Alat berikutnya yang menjadi penunjang sebuah sistem tata suara adalah ekualiser atau yang sering disebut EQ. Dasar pembuatan sebuah EQ adalah frekuensi yang dibuat berkisar antara 20 Hz – 20 kHz, dimana rentang frekuensi ini adalah frekuensi yang dapat diterima oleh pendengaran manusia. Frekuensi yang berada di bawah atau di atas rentang frekuensi tersebut tidak dapat didengarkan manusia.

Dari pengertian di atas EQ dapat dibagi menjadi 2 jenis yaitu:


GRAPHIC EQ

EQ ini terdiri dari beberapa slider (seperti fungsi fader volume pada mixer tetapi memiliki ukuran yang lebih kecil, dapat dinaikkan atau diturunkan) mulai dari 10, 15 atau 31 buah. Masing-masing slider ini memiliki indikator frekuensi yang dapat dinaikkan (boost) atau diturunkan (cut) sama seperti sebuah grafik.

Fitur yang pertama yang sering disertakan dalam grafik EQ ini adalah Range, biasanya terdapat 2 knob yang bertuliskan angka 12 atau 15 dB dan 6 dB. Fungsi dari knob 12 atau 15 dB ini sering dipakai untuk menyiasati teknik ekualisasi untuk aplikasi monitor speaker dan knob 6 dB sering dipakai untuk teknik ekualisasi yang lebih soft untuk aplikasi speaker utama.

Fitur kedua adalah HPF atau sering disebut High Pass Filter. Fungsinya sama dengan fitur HPF yang ada pada mixer.

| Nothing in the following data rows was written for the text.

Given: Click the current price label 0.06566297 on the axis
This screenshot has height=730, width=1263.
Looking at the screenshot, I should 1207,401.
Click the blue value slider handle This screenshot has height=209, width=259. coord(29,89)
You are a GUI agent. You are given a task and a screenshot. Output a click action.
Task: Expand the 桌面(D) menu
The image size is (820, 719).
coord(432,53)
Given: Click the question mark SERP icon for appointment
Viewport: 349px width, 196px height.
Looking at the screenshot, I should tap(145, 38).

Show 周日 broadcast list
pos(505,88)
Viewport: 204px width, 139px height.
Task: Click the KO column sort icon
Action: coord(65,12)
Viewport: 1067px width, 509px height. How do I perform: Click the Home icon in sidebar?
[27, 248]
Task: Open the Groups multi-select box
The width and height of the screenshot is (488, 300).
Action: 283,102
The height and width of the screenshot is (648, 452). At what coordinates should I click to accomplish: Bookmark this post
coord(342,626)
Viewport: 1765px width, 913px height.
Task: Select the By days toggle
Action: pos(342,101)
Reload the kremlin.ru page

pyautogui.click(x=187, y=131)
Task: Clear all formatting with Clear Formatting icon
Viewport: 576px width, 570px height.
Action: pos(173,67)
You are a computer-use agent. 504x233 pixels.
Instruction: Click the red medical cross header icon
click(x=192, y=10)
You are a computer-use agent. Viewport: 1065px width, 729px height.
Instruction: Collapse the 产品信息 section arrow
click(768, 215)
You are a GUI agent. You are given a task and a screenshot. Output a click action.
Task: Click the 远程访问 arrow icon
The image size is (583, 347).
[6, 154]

Yang ketiga adalah LPF atau sering disebut Low Pass Filter, atau yang juga sering disebut High Cut. Knob ini biasanya memotong rentang frekuensi antara 8 – 10 kHz.

Berikutnya adalah knob Bypass. Sesuai dengan namanya knob ini sering digunakan untuk mengetahui perbandingan antara sistem yang menggunakan EQ dan sistem yang tidak menggunakan EQ.

Yang terakhir adalah Master Volume, yang berfungsi untuk mengontrol seluruh level frekuensi dari sebuah sinyal.


PARAMETRIC EQ

Jenis EQ yang kedua adalah Parametric EQ, yang terdiri dari hanya beberapa bagian dari EQ, entah itu sejumlah 3,4,5 atau 6 bagian. Yang jelas prinsip pembagian yang dipakai dari EQ jenis ini adalah berdasarkan 3 pembagian dasar frekuensi yaitu low, mid, hi. Dari ketiga klasifikasi ini terdapat fitur tambahan yang dibuat oleh pabrikan pembuat EQ, yaitu fitur frekuensi dan Q.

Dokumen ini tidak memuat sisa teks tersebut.